→ **WHAT YOU ARE ASKED TO DO**: Reproduce the lines of the records from the line with "Where should I click to: Go to the" up to and including the line with "Action: pos(110,791)", exactly as they appear and with nothing else.

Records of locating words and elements

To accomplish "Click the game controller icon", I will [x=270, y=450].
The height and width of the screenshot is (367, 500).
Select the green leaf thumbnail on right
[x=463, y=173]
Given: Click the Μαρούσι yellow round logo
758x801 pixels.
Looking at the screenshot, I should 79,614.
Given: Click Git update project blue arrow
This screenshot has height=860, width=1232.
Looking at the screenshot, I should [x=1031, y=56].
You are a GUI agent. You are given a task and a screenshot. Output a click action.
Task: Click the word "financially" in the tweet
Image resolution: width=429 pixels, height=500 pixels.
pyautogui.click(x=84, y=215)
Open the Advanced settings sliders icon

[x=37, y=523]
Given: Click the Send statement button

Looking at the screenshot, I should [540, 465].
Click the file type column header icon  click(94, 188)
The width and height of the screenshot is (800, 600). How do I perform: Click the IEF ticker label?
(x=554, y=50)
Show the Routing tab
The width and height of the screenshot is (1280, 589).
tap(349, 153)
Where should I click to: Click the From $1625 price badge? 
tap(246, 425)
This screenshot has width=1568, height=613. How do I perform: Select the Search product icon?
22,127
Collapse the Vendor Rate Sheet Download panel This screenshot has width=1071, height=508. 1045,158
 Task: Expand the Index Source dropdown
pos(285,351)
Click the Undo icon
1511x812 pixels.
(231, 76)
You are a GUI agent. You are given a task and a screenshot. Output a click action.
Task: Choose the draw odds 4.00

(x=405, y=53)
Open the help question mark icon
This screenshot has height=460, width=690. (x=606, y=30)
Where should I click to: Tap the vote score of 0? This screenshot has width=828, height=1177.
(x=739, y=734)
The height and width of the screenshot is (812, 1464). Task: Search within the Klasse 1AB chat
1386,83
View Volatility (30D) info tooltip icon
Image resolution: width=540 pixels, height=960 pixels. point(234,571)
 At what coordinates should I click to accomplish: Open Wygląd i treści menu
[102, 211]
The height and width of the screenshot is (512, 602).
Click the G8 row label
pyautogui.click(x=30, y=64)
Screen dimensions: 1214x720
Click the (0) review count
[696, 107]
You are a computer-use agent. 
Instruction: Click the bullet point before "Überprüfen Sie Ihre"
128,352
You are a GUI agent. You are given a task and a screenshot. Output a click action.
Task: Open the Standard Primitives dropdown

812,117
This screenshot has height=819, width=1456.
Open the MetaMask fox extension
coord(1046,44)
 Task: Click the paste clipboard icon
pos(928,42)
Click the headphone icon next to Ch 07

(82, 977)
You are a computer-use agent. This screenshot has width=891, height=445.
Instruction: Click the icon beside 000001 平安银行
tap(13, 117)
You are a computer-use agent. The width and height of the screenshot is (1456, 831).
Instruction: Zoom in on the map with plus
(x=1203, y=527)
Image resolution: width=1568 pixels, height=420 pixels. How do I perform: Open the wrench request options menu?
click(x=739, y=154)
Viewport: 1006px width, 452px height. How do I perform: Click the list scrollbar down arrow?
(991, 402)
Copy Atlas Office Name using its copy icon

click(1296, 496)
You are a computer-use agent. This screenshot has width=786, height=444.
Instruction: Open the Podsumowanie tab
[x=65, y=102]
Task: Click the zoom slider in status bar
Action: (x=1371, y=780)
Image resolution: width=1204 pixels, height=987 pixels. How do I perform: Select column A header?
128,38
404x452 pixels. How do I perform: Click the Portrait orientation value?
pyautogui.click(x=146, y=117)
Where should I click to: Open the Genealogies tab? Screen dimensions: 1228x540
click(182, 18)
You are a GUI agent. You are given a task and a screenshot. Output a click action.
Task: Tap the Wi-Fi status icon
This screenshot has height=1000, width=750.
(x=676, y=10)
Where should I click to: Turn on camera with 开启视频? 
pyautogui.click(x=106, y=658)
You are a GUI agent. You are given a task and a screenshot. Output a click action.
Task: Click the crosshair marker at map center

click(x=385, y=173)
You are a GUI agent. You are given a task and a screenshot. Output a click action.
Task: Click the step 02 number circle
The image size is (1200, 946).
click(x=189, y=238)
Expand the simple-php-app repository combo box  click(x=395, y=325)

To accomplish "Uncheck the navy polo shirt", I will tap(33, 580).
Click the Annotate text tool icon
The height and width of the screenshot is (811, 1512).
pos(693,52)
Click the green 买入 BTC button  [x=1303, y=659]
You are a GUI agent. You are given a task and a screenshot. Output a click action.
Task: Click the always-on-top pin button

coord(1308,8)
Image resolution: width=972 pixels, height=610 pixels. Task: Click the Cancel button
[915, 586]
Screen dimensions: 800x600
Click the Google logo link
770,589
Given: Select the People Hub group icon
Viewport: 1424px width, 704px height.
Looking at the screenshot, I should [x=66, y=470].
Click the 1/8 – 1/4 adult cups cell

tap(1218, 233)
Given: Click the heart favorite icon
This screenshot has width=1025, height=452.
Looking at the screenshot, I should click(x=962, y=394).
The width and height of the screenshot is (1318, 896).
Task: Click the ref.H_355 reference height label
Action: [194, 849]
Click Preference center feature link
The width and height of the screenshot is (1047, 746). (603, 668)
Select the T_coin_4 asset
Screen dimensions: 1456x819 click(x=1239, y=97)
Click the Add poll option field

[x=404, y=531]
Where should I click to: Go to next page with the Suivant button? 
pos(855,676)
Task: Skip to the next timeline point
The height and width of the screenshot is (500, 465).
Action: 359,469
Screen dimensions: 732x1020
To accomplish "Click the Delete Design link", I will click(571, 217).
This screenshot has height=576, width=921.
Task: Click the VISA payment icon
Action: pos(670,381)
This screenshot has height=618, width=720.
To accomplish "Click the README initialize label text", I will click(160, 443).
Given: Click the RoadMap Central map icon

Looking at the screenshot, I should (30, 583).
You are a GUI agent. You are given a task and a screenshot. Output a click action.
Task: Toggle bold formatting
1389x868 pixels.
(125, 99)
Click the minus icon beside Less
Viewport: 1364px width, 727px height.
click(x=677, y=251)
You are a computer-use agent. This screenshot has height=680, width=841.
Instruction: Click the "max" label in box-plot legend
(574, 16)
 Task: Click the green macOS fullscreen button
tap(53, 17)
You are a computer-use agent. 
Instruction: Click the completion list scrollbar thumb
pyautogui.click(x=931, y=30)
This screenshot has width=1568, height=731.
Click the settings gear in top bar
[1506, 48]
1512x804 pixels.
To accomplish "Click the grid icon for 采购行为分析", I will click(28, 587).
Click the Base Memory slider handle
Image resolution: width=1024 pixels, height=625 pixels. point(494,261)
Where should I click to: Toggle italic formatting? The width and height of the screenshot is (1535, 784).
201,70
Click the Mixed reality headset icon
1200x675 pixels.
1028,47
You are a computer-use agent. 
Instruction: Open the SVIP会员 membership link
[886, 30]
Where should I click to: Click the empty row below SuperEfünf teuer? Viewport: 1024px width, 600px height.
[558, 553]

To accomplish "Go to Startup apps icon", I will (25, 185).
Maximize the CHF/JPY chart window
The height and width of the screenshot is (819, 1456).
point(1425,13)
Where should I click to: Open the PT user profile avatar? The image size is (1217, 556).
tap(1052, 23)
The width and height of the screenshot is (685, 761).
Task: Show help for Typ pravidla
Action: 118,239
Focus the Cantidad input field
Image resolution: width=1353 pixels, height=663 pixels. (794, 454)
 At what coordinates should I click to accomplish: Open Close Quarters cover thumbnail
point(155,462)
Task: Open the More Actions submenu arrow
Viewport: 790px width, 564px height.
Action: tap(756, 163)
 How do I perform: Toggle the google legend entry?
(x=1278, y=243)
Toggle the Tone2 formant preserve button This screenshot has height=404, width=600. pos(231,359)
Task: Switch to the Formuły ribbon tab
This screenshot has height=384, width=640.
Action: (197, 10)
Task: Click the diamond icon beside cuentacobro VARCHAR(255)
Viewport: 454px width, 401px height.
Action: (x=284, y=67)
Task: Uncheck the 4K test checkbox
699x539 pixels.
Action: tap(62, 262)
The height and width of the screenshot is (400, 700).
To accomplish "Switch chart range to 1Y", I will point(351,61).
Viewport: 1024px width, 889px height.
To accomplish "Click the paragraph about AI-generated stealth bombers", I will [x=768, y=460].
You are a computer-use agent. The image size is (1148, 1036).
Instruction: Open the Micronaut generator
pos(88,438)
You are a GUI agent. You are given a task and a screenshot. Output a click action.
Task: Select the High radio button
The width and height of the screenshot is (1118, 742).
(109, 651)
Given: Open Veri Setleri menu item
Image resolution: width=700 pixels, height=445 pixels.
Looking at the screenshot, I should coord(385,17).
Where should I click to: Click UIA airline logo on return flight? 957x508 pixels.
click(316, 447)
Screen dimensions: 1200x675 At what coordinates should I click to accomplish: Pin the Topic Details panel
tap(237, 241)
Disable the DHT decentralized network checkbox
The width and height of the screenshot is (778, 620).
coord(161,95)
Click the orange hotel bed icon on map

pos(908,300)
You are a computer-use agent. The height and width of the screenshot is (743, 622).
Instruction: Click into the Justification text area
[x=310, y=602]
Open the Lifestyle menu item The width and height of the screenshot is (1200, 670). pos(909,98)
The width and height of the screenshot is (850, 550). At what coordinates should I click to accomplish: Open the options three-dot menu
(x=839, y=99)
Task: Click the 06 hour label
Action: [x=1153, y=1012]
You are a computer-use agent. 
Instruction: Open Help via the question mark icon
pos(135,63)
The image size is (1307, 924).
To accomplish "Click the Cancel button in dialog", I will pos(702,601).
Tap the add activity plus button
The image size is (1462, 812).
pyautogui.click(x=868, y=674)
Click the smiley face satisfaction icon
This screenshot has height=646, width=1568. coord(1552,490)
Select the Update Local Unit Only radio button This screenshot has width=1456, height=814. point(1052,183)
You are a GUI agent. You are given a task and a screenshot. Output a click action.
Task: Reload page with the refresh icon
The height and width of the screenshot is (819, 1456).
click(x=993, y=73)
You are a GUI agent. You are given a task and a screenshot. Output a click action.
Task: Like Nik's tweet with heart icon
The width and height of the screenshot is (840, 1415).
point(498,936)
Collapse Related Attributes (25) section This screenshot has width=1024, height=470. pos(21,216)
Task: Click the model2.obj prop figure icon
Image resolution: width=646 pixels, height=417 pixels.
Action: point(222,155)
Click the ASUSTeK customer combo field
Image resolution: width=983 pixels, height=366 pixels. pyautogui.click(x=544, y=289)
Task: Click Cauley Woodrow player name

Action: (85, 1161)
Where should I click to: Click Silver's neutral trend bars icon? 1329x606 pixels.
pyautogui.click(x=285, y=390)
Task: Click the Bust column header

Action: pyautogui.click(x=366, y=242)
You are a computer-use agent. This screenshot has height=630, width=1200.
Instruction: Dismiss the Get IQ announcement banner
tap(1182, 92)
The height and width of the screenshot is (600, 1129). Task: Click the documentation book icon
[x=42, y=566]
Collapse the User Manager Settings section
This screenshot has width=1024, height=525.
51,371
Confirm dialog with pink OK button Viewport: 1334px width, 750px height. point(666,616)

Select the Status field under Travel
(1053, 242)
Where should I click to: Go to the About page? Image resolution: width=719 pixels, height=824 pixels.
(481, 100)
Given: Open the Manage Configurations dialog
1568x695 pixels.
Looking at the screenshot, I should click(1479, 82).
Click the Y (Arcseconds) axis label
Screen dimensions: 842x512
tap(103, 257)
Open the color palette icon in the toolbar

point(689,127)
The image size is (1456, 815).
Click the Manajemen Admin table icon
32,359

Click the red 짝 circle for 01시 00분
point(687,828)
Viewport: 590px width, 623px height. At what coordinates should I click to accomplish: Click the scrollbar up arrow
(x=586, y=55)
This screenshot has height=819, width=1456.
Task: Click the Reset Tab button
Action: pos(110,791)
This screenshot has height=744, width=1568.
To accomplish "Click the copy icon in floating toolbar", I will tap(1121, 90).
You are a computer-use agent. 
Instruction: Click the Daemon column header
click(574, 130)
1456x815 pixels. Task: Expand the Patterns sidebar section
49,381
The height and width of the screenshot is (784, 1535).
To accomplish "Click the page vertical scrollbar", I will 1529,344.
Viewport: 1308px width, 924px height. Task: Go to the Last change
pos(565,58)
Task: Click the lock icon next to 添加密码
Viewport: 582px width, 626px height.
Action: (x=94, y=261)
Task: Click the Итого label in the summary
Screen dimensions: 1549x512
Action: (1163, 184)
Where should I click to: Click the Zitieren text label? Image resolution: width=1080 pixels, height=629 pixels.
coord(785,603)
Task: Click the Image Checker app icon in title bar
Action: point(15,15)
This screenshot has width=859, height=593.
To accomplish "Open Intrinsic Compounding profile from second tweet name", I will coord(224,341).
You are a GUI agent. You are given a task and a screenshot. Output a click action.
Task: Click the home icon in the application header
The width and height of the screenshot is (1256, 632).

→ **WORKED ANSWER**:
Where should I click to: Go to the About page? Image resolution: width=719 pixels, height=824 pixels.
(481, 100)
Given: Open the Manage Configurations dialog
1568x695 pixels.
Looking at the screenshot, I should click(1479, 82).
Click the Y (Arcseconds) axis label
Screen dimensions: 842x512
tap(103, 257)
Open the color palette icon in the toolbar

point(689,127)
The image size is (1456, 815).
Click the Manajemen Admin table icon
32,359

Click the red 짝 circle for 01시 00분
point(687,828)
Viewport: 590px width, 623px height. At what coordinates should I click to accomplish: Click the scrollbar up arrow
(x=586, y=55)
This screenshot has height=819, width=1456.
Task: Click the Reset Tab button
Action: pos(110,791)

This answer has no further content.